I feel sad about it, but children don't know any different now.

ParquetFloor · 01/05/2022 23:30

Correlation is not causation and nostalgia isn't data.

I've no idea if children 'play less' than 40 years ago. How would one go about proving or disproving that, definitively, beyond bias? How are we defining 'play'? How many children were asked in the 80s if they self harmed, versus the more open conversations we have today, so how can we accurately compare?

I genuinely don't know! Ooh, this thread is getting my brain going...

MrsToothyBitch · 01/05/2022 23:35

I am a year or two younger than you OP, so broadly similar era of childhood; I don't recognise your experience at all! I grew up as an only child, in a big house with a big garden and did do lots of solo, imaginative play and felt that I had lots of space & freedom... but my parents were around and knew where I was- there was more of an eye on me than I realised. I had play dates & neither my friends nor I were allowed to wander off out. Your free range childhood sounds more like my dad & my uncle who grew up in the 30s & 40s than mine or even my mum's 50s childhood tbh.
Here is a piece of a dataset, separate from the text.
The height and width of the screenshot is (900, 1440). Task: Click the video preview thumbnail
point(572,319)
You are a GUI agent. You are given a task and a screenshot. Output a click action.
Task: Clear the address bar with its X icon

I don't think the safety concerns today are a bad thing, although I feel sad about the amount of electronics & social media children are hooked upto and under pressure to maintain. Play is precious and necessary.

Kite22 · 01/05/2022 23:46

I'm considerably older than you OP, but this isn't a description of my childhood.

From aged 8 I could ride wherever on my bike all over town
We had limits where we could go "round the block" or to limits - or to a specific park which my parents knew we were going to.
Exactly the same rules for my dc

we had the most imaginative play, we kept up for the whole six weeks holidays that the mills behind us was haunted, I convinced a peer to trap a bee in a jar to save my life - we all knew it wasn’t true but played along as it was all part of the story, and ate a mud pie after sacrificing the bee

I'm pretty confident my dc have done similar (no mills specifically)

I was allowed out to play from when my parents left for work until tea, and then from there until it got dark

Well that is just damned neglectful, and I am very surprised you were doing that in the mid 90s. It certainly was never the norm.

we had secret woods, haunted woods, various (unsafe) rope swings and biking routes

As have my dc

In comparison DS8 gets to go on “play dates” and prearranged activities

Well, why are you limiting your dc if you feel it is so bad ? Confused

AIBU to grieve for the good times being a child

Not unreasonable to look back through rose tinted glasses and mourn for the days when you were carefree

.....and wonder why we are so closed off with our children

well, I'm not. Nor are lots of parents.